Schwerer Unfall am Bahnhof Remagen
48-Jährige von Zug mitgerissen
Frau gerät beim Aussteigen aus IC 118 mit einem Bein zwischen Waggon und Bahnsteig und verletzt sich schwer
Remagen-Koblenz-Köln. Beim Ausstieg aus einem bereits anfahrenden Intercity im Bahnhof Remagen ist am Montagabend (27. Oktober) eine 48-jährige Frau aus Bad Neuenahr schwer verletzt worden. Nach den ersten Ermittlungen der Bundespolizei in Koblenz und der PI Remagen ist der IC 118 auf dem Weg von Koblenz nach Köln im Bahnhof Remagen gegen kurz nach 18 Uhr abgefahren, als die verunfallte Frau, die noch für die Zugbegleiterin geöffnete Tür nutzen wollte, um auszusteigen. Dabei geriet sie wahrscheinlich mit einem Bein zwischen Waggon und Bahnsteigkante, wurde mehrere Meter mitgeschliffen und verletzte sich hierbei schwer.
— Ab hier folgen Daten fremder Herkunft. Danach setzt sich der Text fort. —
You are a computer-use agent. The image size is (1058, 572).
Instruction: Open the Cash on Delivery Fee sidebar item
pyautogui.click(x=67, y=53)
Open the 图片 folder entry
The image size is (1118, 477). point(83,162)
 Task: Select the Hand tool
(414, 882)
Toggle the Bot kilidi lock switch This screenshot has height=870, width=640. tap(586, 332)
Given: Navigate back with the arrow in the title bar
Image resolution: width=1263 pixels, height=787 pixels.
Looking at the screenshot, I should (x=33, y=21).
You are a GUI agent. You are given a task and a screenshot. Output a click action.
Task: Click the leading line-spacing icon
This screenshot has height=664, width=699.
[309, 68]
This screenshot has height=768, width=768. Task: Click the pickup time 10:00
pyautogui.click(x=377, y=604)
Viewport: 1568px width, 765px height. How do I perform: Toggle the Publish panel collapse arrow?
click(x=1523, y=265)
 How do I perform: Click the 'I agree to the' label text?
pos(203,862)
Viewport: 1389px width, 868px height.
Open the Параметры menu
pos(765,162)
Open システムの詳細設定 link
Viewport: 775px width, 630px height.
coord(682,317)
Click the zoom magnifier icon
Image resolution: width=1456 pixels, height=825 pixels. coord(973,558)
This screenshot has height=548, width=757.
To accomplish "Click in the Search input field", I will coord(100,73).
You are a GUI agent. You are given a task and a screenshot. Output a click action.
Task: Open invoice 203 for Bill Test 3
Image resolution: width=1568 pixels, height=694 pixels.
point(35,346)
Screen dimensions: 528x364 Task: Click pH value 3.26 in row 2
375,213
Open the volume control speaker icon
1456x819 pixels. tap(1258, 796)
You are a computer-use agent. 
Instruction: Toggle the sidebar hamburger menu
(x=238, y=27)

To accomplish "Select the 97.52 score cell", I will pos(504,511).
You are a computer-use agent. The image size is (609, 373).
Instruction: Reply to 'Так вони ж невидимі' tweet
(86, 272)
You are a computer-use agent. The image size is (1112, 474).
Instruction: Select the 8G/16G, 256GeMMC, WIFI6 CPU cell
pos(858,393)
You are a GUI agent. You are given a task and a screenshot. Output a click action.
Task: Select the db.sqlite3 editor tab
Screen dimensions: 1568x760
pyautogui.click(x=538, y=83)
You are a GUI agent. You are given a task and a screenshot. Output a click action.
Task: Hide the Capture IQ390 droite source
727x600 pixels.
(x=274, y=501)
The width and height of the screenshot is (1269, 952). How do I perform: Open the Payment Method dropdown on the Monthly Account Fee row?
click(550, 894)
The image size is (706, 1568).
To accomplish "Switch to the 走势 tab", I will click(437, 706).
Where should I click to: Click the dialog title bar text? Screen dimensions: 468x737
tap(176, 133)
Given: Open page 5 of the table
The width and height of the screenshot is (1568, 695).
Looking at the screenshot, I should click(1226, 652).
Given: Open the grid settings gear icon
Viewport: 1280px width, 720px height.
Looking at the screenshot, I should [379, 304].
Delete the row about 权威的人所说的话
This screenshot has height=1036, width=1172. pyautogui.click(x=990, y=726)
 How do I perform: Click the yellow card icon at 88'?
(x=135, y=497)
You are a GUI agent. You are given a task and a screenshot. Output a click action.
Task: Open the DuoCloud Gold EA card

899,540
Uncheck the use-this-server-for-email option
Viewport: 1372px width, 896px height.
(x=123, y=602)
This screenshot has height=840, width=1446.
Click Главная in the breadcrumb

Die mitreisende 7-jährige Tochter, die Zugbegleiterin und mehrere Reisende wurden Zeugen des tragischen Unfalls und erlitten dabei teilweise einen Schock. Es wurde umgehend die Notfallseelsorge zur Unterstützung der Situation hinzugezogen. Die verunglückte Frau wurde nach notärztlicher Erstversorgung durch eine zufällig am Bahnsteig anwesende Ärztin in das Ev. Stift-Krankenhaus nach Koblenz verbracht.
Die Ermittlungen zum genauen Unfallhergang dauern zur Stunde noch an. Der betroffene Intercity konnte gegen 20.07 Uhr - nach vorläufiger, technischer Überprüfung - seine Fahrt fortsetzen. Es kam zu Verspätungen im Zugverkehr auf der Strecke Koblenz - Köln.